I didn’t have time to write out my Best Picture Countdown this year (just know that my top 3 were Little Women, JoJo Rabbit, and Parasite, not necessarily in that order, and The Irishman is last) so here’s my list of Oscar Snubs instead.
The Peanut Butter Falcon / Shia LeBeouf
It’s almost heartbreaking that this movie didn’t receive any buzz at all during the awards season. A film about a young man with Down syndrome’s quest to become a wrestler and the conflicted fisherman who reluctantly helps him, it preaches a familiar lesson about following your dreams and learning to forgive in a fresh, and utterly poignant way. LeBeouf’s performance was award worthy, and to see him excluded is a shame.
The Lighthouse / Willem Dafoe / Robert Pattinson
So, The Lighthouse is f*cking weird. I know that. But, as artsy fartsy as it is, it deserved more than a lone cinematography nod, although it’s my favorite to win. This is the type of film the Academy should be slavering over. Dafoe is unrecognizable in it and R-Pattz delivers another solid performance. Should have at least gotten a nod for both of them. But yeah, the movie’s f*cking weird.
Wild Rose / Jessie Buckley / “Glasgow (No Place Like Home)”
Buckely’s performance in this film – about a young woman who battles her checkered past in order to chase her dreams of country singer stardom, even if it means neglecting her two children – is electrifying, and the film itself is incredible. If nothing else, the song “Glasgow (No Place Like Home,” should have gotten some Oscar buzz. If this film flew past your attention in 2019, I highly suggest you check it out!
Hustlers / Jennifer Lopez
This movie was fantastic, and J-Lo’s performance as Ramona should have gotten a nod.
Though I do believe Brad Pitt got his nomination for the more deserving performance in OUaTiH, Ad Astra was visually captivating and has a narrative that actually achieves, in a significantly more succinct manner, what Interstellar tried to do in 2014. Would have liked to see at least a visual effects or cinematography nod.
The Mustang / Matthias Shoenaerts
A definite dark horse (ha) and underdog in the race, especially since it came out so early in the year, it seems this film – about a convict and the horse he trains as part of a prison rehabilitation program – has flown completely under the radar, which is a massive shame. Shoenaerts’ performance is brilliant, carried by simmering emotion and silent intensity, and it pains me to see that he and the film are not being mentioned in the award buzz at all.
Midsommar / Pawel Pogorzelski
Cinematography. Cinematography. Cinematography. This movie wouldn’t be as terrifying as it is without the combo of Ari Aster’s direction and Pawel Pogorzelski’s cinematography.

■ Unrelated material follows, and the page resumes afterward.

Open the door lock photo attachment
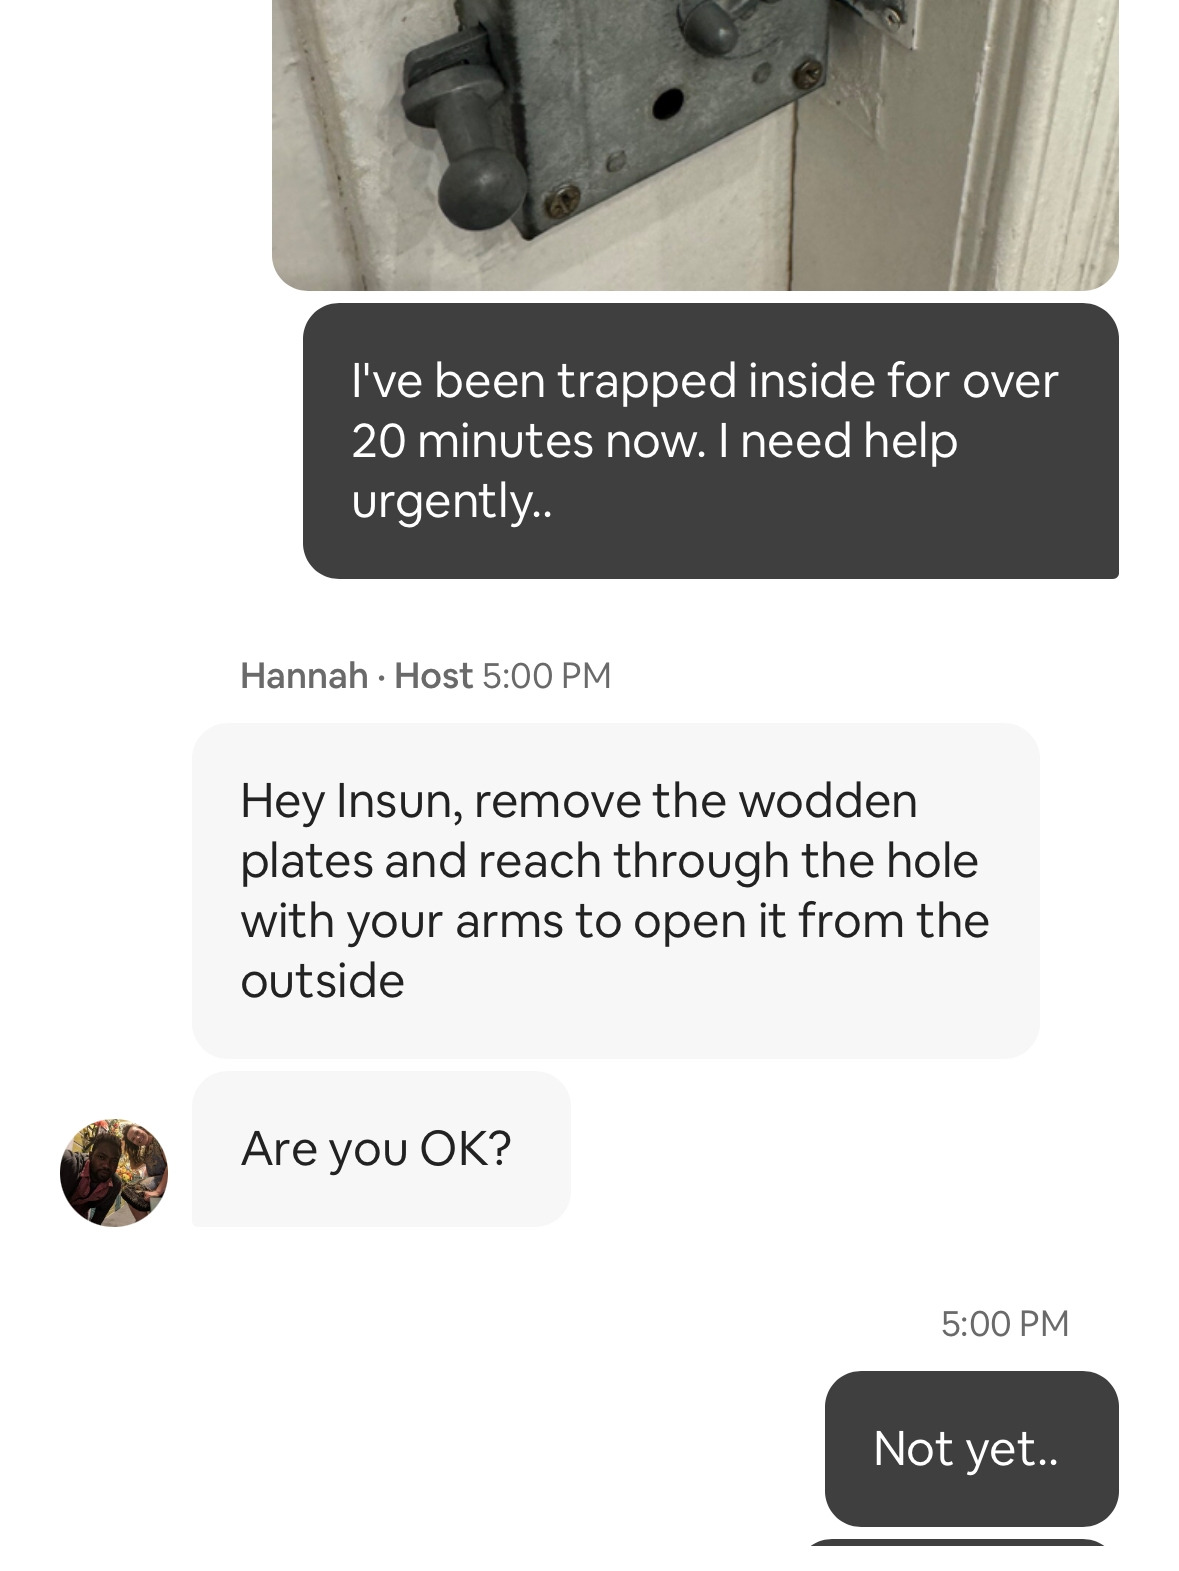 [x=695, y=145]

Rocketman / Taron Edgerton / Dexter Fletcher
Not only was Edgerton snubbed for a Best Actor nod – which, although I don’t think he would have won, I do think he should have at least been nominated – Rocketman only received a nomination for Best Original Song. I may be in the minority, but I actually think Fletcher did a fantastic job directing this one and would have liked to see a nom for him also.
This movie is phenomenal, and to see it ignored is A CRIME. Olivia Wilde’s directorial debut is a unique coming-of-age tale about two girls who fear they’ve missed out on typical “teenage” experiences, and seek one last wild night on the eve of their high school graduation. It’s equal parts hilarious and poignant, and I think it definitely deserved a Best Picture nod.
Sandler’s performance in Uncut Gems is, quite possibly, a career best, and he didn’t get a nod.
I don’t think I need to explain myself for this one.
I am, admittedly, a Christian Bale fangirl, but I do think his performance as Ken Miles in Ford V Ferrari deserved a nomination.